I believe I know how loneliness feels but I have always had loads of friends, be they real or virtual — generally both.
They started the episode discussing the globally-famous research of monkeys with mothers made of warm cloth or cold wire. To me, even virtual, second life, anonymous, and digital connections, touch, passion, and story telling are at least a very reassuring and comforting, loving warm cloth mother to world citizens that could’ve and would’ve been much more lonely and starved for love.
The second segment discusses a boy who was born into a Romanian orphanage, devoid of connection and love. Kids as daffodils, kids as cabbage. The mother doesn’t ask for love, in the piece, but for attachment. To combat his detachment disorder. She was able to ultimately create trust and attachment but then she earned love.
In terms of trust and attachment for the deep fringe of the world who feel detached from the people around them, the online world — the Internet — offers amazing opportunities to discover birds-of-a-feather and then build trust, attachment, and love.

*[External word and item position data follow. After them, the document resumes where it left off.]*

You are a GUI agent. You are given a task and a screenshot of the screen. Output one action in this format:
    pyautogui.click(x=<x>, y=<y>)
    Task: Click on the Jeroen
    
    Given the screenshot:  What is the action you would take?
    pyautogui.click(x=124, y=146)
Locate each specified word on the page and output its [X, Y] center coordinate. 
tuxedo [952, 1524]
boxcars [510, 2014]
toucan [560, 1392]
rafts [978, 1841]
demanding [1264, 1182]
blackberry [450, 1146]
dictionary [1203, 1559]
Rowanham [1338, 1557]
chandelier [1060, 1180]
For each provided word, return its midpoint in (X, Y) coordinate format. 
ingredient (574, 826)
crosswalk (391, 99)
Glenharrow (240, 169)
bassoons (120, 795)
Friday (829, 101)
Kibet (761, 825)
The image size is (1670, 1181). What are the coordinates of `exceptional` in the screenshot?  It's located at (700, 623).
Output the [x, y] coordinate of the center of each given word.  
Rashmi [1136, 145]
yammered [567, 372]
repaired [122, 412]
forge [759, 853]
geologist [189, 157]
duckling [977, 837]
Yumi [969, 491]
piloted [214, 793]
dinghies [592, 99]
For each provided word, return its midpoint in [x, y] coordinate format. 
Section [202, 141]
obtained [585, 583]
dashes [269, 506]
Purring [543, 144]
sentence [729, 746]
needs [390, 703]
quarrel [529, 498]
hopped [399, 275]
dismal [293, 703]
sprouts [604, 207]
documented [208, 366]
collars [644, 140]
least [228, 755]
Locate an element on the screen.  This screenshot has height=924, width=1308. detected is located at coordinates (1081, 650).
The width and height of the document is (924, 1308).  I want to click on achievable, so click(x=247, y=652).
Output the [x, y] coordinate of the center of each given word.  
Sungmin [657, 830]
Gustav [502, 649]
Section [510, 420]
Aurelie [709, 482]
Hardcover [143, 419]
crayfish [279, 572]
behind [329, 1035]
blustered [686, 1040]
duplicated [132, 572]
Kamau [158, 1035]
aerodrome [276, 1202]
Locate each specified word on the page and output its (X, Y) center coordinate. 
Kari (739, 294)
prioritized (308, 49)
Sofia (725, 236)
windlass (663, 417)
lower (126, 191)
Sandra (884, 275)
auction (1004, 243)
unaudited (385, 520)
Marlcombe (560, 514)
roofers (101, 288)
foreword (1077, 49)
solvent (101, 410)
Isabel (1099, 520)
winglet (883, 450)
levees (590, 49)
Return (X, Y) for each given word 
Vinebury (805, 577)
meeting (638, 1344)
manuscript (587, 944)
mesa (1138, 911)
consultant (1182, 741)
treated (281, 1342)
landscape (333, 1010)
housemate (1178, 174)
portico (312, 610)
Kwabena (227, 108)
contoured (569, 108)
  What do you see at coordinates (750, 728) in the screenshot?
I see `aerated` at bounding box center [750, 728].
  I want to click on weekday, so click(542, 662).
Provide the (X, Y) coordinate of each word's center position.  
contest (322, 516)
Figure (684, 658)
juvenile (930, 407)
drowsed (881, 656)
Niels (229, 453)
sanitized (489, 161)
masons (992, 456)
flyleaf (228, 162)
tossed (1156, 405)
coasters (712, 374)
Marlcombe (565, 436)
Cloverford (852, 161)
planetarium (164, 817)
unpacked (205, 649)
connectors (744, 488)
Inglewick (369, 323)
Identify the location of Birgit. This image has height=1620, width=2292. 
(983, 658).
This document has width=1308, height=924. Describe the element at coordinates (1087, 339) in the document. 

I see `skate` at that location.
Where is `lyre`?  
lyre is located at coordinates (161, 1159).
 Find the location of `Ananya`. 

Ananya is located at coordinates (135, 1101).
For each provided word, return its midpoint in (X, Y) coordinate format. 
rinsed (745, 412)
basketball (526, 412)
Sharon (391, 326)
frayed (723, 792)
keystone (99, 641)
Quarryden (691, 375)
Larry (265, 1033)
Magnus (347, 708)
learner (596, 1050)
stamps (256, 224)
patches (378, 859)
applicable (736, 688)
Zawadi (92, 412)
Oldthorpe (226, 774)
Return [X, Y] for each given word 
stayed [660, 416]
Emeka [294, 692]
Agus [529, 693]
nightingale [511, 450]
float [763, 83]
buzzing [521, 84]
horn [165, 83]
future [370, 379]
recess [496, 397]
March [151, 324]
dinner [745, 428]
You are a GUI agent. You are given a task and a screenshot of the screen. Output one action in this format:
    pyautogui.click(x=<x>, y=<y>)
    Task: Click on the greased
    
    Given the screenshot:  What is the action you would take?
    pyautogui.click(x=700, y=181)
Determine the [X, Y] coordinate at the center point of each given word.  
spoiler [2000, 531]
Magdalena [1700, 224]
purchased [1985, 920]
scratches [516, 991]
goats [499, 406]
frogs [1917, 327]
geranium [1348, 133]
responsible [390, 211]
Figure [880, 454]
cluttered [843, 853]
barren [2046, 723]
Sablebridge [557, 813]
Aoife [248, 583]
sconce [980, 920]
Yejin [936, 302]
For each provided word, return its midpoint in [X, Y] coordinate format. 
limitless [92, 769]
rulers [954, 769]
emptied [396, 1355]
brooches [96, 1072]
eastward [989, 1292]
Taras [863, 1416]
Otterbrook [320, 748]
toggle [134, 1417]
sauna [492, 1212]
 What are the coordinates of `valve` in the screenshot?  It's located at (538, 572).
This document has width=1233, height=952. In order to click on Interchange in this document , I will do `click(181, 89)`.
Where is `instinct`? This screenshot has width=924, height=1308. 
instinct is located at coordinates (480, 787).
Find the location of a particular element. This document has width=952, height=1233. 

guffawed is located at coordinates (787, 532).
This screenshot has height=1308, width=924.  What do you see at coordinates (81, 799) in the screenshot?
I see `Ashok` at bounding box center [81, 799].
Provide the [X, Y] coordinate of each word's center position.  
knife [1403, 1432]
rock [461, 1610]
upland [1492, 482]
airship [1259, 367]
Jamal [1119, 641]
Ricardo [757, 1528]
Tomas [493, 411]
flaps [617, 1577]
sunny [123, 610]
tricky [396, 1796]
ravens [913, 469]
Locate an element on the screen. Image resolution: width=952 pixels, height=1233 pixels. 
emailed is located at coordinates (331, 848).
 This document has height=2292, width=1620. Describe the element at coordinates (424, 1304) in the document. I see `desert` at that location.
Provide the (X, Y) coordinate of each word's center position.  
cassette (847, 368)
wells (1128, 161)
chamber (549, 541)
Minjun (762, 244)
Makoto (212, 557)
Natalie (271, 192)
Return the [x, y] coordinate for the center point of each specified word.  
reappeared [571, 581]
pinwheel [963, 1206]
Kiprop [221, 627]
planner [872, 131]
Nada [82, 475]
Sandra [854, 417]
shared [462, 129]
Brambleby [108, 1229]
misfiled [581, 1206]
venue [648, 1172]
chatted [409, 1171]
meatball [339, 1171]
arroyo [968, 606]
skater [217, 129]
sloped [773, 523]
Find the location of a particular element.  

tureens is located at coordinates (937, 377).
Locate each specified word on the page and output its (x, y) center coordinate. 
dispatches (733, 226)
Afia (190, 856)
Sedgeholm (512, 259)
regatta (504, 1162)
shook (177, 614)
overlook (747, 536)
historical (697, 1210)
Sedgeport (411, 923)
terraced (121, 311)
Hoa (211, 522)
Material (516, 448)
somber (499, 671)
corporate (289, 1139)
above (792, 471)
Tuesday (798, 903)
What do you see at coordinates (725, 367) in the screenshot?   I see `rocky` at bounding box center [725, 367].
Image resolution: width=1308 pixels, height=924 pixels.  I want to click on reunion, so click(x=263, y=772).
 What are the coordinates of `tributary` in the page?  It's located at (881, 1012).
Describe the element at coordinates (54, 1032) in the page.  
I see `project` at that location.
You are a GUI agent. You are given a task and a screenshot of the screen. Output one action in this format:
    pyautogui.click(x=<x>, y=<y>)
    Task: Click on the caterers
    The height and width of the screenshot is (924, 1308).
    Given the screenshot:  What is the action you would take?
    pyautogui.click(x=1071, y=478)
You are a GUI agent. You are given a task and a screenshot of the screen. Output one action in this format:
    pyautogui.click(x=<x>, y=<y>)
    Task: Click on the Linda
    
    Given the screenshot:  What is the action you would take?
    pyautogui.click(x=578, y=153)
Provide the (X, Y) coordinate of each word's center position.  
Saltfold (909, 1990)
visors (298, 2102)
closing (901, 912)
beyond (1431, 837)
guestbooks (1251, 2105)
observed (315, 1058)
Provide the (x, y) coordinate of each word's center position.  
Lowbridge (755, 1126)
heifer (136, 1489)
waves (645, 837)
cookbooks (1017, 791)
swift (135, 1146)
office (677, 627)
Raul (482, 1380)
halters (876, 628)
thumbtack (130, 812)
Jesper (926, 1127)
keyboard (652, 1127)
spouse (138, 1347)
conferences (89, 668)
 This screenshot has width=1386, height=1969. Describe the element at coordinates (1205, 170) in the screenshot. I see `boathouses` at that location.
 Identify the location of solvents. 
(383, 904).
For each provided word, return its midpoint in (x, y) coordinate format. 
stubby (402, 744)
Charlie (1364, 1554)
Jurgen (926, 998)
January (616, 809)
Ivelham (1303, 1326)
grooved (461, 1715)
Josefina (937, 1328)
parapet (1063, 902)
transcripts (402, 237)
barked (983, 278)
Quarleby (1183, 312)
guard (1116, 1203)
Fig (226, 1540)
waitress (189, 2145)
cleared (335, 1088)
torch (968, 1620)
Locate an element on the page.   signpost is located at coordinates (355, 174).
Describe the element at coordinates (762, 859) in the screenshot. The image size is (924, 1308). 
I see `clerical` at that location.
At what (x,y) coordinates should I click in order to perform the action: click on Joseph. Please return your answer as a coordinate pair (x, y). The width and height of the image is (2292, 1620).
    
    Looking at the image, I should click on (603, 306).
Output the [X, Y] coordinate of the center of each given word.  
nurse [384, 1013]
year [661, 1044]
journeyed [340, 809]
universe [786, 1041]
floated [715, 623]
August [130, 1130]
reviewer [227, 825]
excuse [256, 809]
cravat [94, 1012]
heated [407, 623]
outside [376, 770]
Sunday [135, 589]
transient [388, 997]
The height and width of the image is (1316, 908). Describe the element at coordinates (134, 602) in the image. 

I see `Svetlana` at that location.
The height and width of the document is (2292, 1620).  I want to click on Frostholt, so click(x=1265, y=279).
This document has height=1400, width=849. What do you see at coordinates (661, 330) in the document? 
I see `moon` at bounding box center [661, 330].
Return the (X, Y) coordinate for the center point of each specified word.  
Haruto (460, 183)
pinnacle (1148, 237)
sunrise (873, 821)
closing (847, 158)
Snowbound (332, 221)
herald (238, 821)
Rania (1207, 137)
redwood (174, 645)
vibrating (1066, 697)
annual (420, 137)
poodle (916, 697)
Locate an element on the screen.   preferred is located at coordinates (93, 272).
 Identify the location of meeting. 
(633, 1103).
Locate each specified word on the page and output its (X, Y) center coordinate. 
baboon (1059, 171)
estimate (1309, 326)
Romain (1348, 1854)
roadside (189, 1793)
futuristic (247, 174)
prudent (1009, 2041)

That is why, when corporations, big business, PR, advertising, and marketing companies that don’t get it try to break into online forums, message boards, email lists, blogs, and virtual world, they quickly come away bruised, shamed, humiliated. Why? Because they had all done the equivalent of walking into a locals-only honky tonk bar as a yankee WASP: the music stops and all eyes are on him — he’s not welcome and neither are you as you enter hot and heavy into someplace you don’t belong and you’re not welcome.
People have true families, true attachments, and complete love loyalty. The virtual online world is far from virtual and suffused with realy people in love and community, who are willing to do whatever’s necessary to take care of one-another.
Can the chosen meatspace and digital, virtual, tribes act as healing balms for those of us who feel ignored, unloved, disconnected, or alienated from their families of origin? I daresay I believe so from the bottom of my well-loved and well-cared for heart.